Bu geçici bir durum ve bu günler sona erecek
Geçmişteki travmalar, ailede geçmişte yaşanan bir hastalık hikayesi ya da kayıplar sebebiyle partnerlerden biri, diğerinden daha fazla etkilenebilir. Çiftlerden biri diğerinden daha fazla etkilenmiş olabilir. Daha çaresiz, daha kaygılı hissediyor, böyle olunca da mantıklı düşünemiyor ve panik davranışları artıyor olabilir. Bunun çok çeşitli sebepleri vardır. Bu gibi durumlarda çiftler davranışlarını saçma, komik, çocukça bulmak ve kaygılarını minimize etmek yerine onu anlamaya çalışıp ihtiyaçlarının neler olduğunu sorabilir. Kaygının arttığı zamanlarda çift olarak sahip olunan kaynaklar devreye sokulabilir. Birlikte fotoğraflara ve videolara bakıp o günleri hatırlamak bir süreliğine o pozitif duyguların hissedilmesini sağlayacaktır.

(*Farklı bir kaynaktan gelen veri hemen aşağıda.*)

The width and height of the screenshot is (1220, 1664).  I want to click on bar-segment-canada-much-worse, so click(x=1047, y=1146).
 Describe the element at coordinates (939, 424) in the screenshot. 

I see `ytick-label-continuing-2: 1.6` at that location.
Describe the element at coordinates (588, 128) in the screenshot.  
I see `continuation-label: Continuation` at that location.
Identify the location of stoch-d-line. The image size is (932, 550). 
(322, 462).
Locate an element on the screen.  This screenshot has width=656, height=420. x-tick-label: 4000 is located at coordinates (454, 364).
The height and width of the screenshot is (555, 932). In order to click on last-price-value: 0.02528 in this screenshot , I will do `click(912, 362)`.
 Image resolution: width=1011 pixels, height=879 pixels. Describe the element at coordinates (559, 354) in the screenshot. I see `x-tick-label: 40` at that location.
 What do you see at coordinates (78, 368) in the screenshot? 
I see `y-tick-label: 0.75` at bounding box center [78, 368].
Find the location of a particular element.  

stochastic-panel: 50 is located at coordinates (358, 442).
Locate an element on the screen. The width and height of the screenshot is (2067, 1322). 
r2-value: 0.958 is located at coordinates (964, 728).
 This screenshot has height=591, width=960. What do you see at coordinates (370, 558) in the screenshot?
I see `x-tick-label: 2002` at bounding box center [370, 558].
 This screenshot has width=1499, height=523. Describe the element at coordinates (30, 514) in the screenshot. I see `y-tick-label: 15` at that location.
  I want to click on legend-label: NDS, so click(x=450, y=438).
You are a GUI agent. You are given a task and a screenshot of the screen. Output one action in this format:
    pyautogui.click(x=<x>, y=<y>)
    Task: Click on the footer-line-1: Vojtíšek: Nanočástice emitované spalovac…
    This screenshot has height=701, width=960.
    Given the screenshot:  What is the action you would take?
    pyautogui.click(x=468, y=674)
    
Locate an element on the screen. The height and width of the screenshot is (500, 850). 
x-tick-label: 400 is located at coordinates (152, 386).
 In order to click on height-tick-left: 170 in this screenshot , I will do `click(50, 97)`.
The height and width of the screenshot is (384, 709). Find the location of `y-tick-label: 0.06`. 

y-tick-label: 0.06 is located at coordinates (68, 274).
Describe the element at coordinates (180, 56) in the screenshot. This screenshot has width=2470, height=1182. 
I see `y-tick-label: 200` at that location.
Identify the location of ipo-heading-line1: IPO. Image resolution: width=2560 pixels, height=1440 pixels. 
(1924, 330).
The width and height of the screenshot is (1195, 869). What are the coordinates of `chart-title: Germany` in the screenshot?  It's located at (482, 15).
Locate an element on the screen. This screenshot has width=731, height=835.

Çiftler zaman zaman yalnız kalma ihtiyacı duyabilir. Yalnız kalma ihtiyacı duyulduğunda, imkanlar dahilinde, bunu sağlayabilmek de çok önemlidir. Çiftlerden birinin bir süreliğine bir odada yalnız kalmak istemesi diğerinden sıkıldığı ya da artık onunla beraber olmak istemediği anlamına gelmez. Böyle zamanlarda beni sevmiyor, beni önemsemiyor gibi olumsuz düşüncelere kapılmadan partnerlerin birbirlerinin ihtiyaçlarına saygı göstermesi ve bunun normal bir durum olduğunu kendine hatırlatması gerekir. Her ne kadar şu anda hiç geçmeyecek gibi gelse de bu geçici bir durum ve bu günler sona erecek. İleride partnerinizle birlikte bu sürecin üstesinden nasıl geldiğinizi hatırlamak ve hatta birlikte gülebileceğiniz hikayelerinizin olması ne kadar güçlü bir ilişkiniz olduğunu size gösterecektir.